The Wonders of CD Music. I continue to be delighted and amazed by the breadth of available CDs. Back in vinyl days, the 100 classical standards were easy to come by. Then came CDs and, for economic reasons I do not understand, this has led to expanded availability of the works of just about any composer ever.
Renaldo Hahn. As one example of arcane CDs, I offer a favorite of mine, the musical performances of Renaldo Hahn.
“Hahn,” the CD notes say, “began his career as a child prodigy, playing the piano dressed in a natty velvet suit, a sort of Parisian Little Lord Fauntleroy…. He was four years old when his family moved to Paris, and like Jacques Offenbach, one of the composers Hahn most admired, he became more French than the French.” (Jacques was born Jacob.)
Pavilion Records’ Pearl group specializes in transforming “early recordings with the latest technology and with musical as well as audio skills.”
A Modern Example. Stephen Sondheim is one of the foremost composers in American musical theater. I enjoy his original cast CDs, among them Company, 1970; Follies, 1971; A Little Night Music, 1974; Pacific Overtures,1976; Sunday in the Park with George, 1984; and Into The Woods, 1988.
I’ve also enjoyed reading his Finishing the Hat: Collected Lyrics (1954–1981) with Attendant Comments, Principles, Heresies, Grudges, Whines, and Anecdotes, Knopf, 2010.
And there’s also Sondheim Sings, Volume I 1962, PS Classics, 2005.
This is akin to the Hahn CD; in this case, a private collection of “demo” recordings, with Sondheim accompanying himself singing his own works.
An interesting backstory: PS Classics Inc. is a not-for-profit 501(c)(3) offshoot of commercial record label PS Classics LLC. “PS Classic Inc.,” the CD notes say, “was created especially to preserve the heritage of the American musical theatre through a variety of activities.”

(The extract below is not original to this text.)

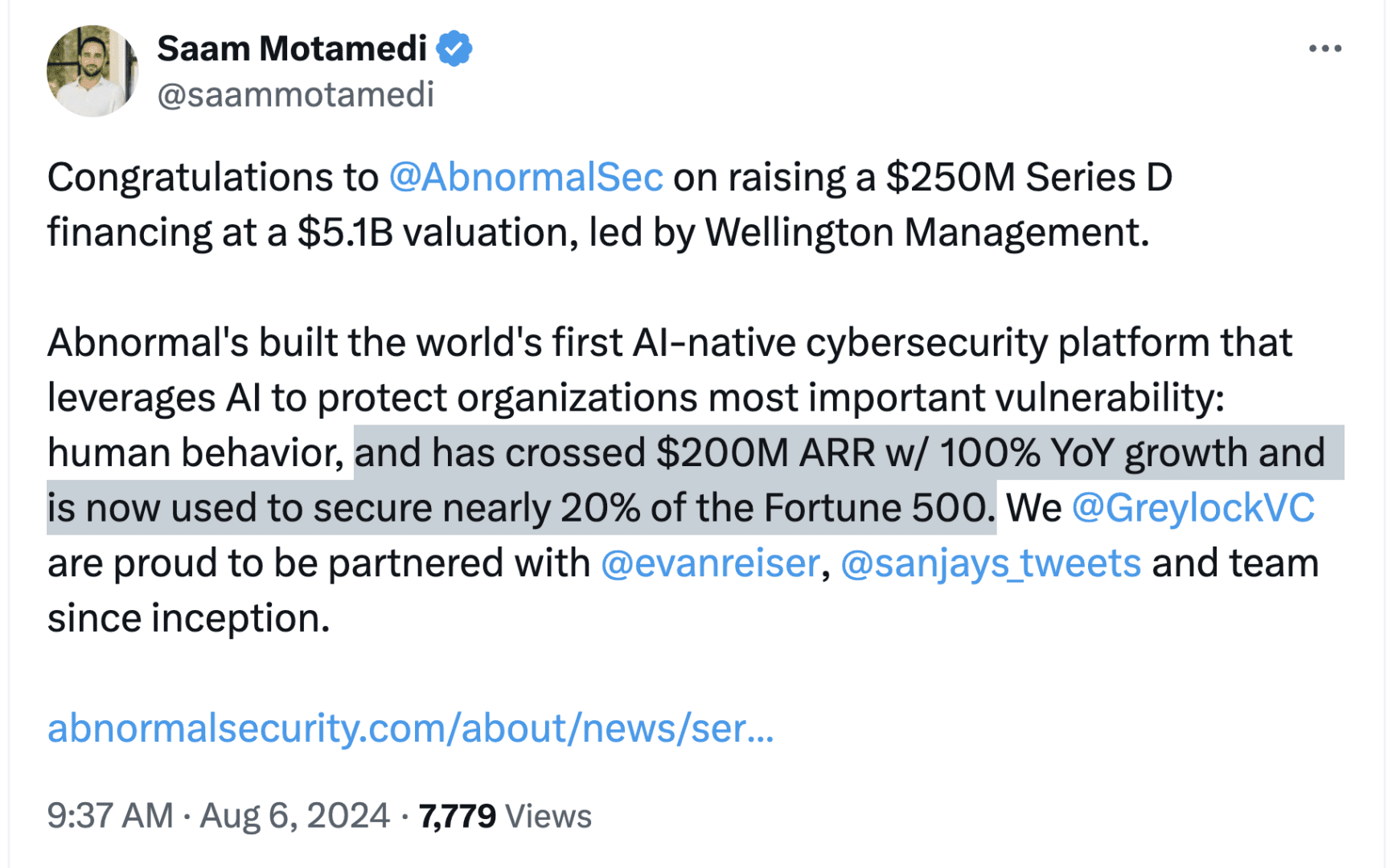
Task: Click the highlighted Fortune 500 phrase
Action: pyautogui.click(x=876, y=508)
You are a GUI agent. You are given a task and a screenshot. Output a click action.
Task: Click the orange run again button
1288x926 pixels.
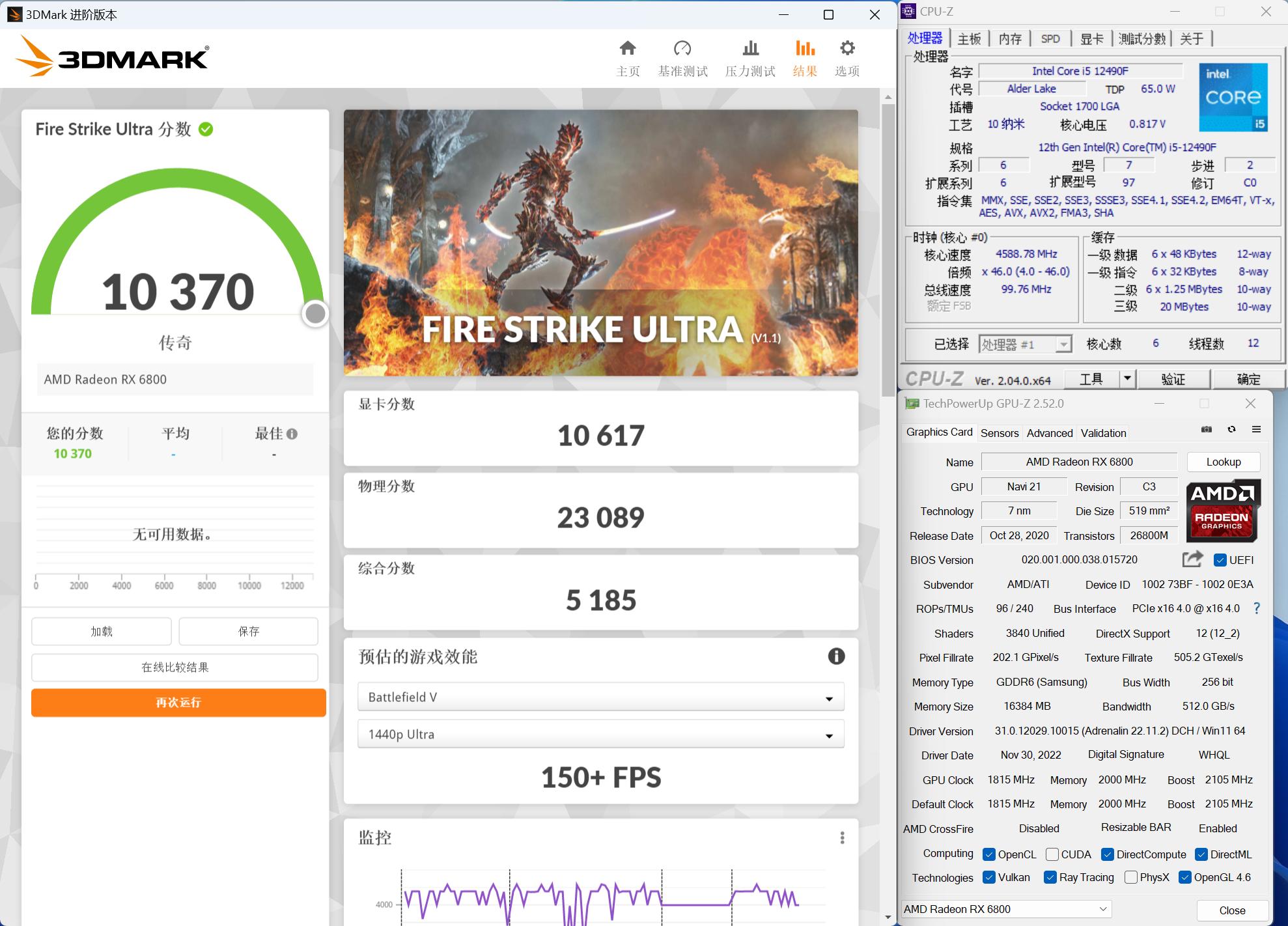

These include locating and restoring original performance materials, such as the Sondheim demos. Most of these were recorded at his friend’s home on reel-to-reel tape at 15 ips in full track mono. Sondheim 7.5-ips copies of these originals were uncovered only after a fire in his home in 1995.
“Our sonic goal,” PS Classics says, “is to give the listener as clean and accurate a digital copy of these historic recordings as possible, while preserving their original character and sound quality.”
Paul Temple, The Early Years. Another example of audio preservation is in Paul Temple: The Complete Radio Collection: Volume One, which contains the early years, 1938–1950, of Paul Temple’s English mystery series, as originated on BBC.
A portion of this 11-hour collection assembled in 2016 describes the technicalities of preserving and enhancing audio material from 78 years ago. The eight Paul Temple recordings originally used for radio broadcast were discovered in 2006 in the National Library and Archives of Canada.
These large-diameter 33 1/3-rpm discs were made of cardboard covered with thin plastic. One of them was particularly warped and cracked; others exhibited high-frequency hum that was traceable to surface dirt and mold.
Restorers first transcribed the analog discs to digital format at a high-resolution sampling rate. This, of course, accentuated both the faults as well as the material to be preserved.
Then skips were eliminated electronically. Digital stitching and copy-paste techniques of short passages recovered damaged dialogue. Compromises had to be reached in enhancing the desired sound while minimizing noise.
The Canadian discs’ music presented a special challenge. It had been copied from earlier BBC recordings, the music coming from a 1938 master of a Rimsky-Korsakov orchestral work. Restorers went back to the original, digitized it, and optimized it for the new collection.
All in good listening fun. And much appreciated. ds
© Dennis Simanaitis, SimanaitisSays.com, 2021
Will there be a Sondheim Sings vol.2 ? I was privileged to see the original Broadway version of Pacific Overtures at the Winter Garden and would love to hear him cover these and Sunday in the Park w/ George.
Hi, Cynthia,
Check the PS Classics link. I recall there’s a Vol 2, though with rather more obscure things than Pacific Overture.